My version might not be how you enjoy yours, however, this method I get to share with you today, will blow your mind, not only by how simple it might be, but to inform you, of the readily spices you have at your pantry.
Here’s what you’ll need:
*Prepping the Beef*
- 250 g of diced beef
- 1 liter of water
*Spices used in beef prep*
- 1/4 teaspoon salt
- 1/4 teaspoon ground coriander
- 1/4 teaspoon ground paprika
- 1/4 teaspoon ground cayenne
- 1/4 teaspoon ground curry powder
- 1/4 teaspoon ground black pepper
- 1/4 teaspoon ground mixed spices
- 1 teaspoon of dark soy sauce
- 1 cube of beef spice
*Prepping the Rice*
- 2 large red onions – sliced
- 1/4 cup of veggie oil
- 500 ml of un-washed dawaat rice
- Ginger / garlic paste with a little water
- 1 Liter of HOT STEAMY water
- 1 teaspoon of salt
*Important tools used*
- 2 – saucepans + lids
- wooden spoons
- heat from a stove
- Measuring spoon
Step 1: Prep the beef. In a sauce pan, add all the spices and soy sauce am mix well. Then add in the water and the beef chunks, stir and let it sit and be infused with all those spices for 5 mins. Over medium heat, boil the meat until its super soft to your liking. NB: How I know the meat is ready, is a take one piece out of the sauce pan, and try cutting it with a spoon. If it gets cut very easily without any much force, then its ready. The water has to have evaporated completely, and the meat has browned at the bottom of the pan. Turn off the heat at this stage and set it aside.

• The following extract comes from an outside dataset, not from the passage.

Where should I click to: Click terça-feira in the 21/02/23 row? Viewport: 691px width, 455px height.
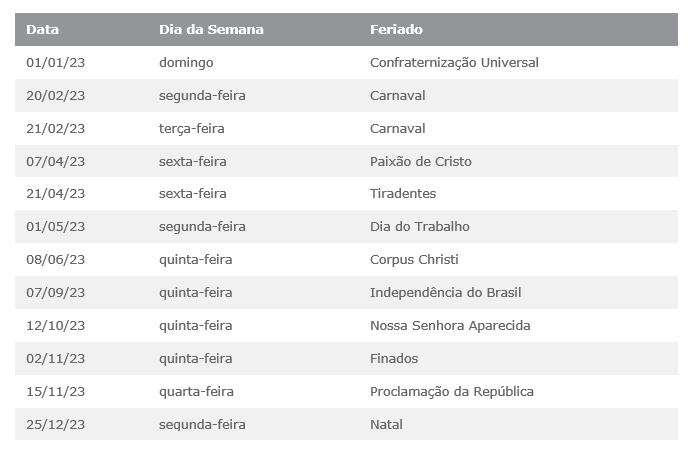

Step 2: Prep the rice. In another saucepan, first by heating up the pan over medium heat. Pour in the veggie oil and add in the sliced red onions. Fry them until they are golden brown. NOT BLACK. Add in the boiled and seasoned beef and toss them around to cook a little more for 5 mins. Season with a teaspoon of salt and garlic/ginger paste with a little water to add more flavor. Add in the un-washed dawaat rice, and mix it well with all the flavors from the onions and the meat until well combined. Add in hot steamy water to help the mixture continue cooking without the temperature going down. Mix the everything together from the bottom all the way up. Reduce the heat to the lowest temperature. Bring it to a gentle boil as it cooks steadily. Once the bubbling a reduced, cover the saucepan, and let it continue to cook gently until all the water has evaporated and the rice has cooked all through. Turn off the heat, once you are certain, the pilau is ready and cooked. Set it aside to cool slightly while still covered.
Step 3: Serve while still hot. You can either decide to serve it as is, or add some kachumbari sauce to go with.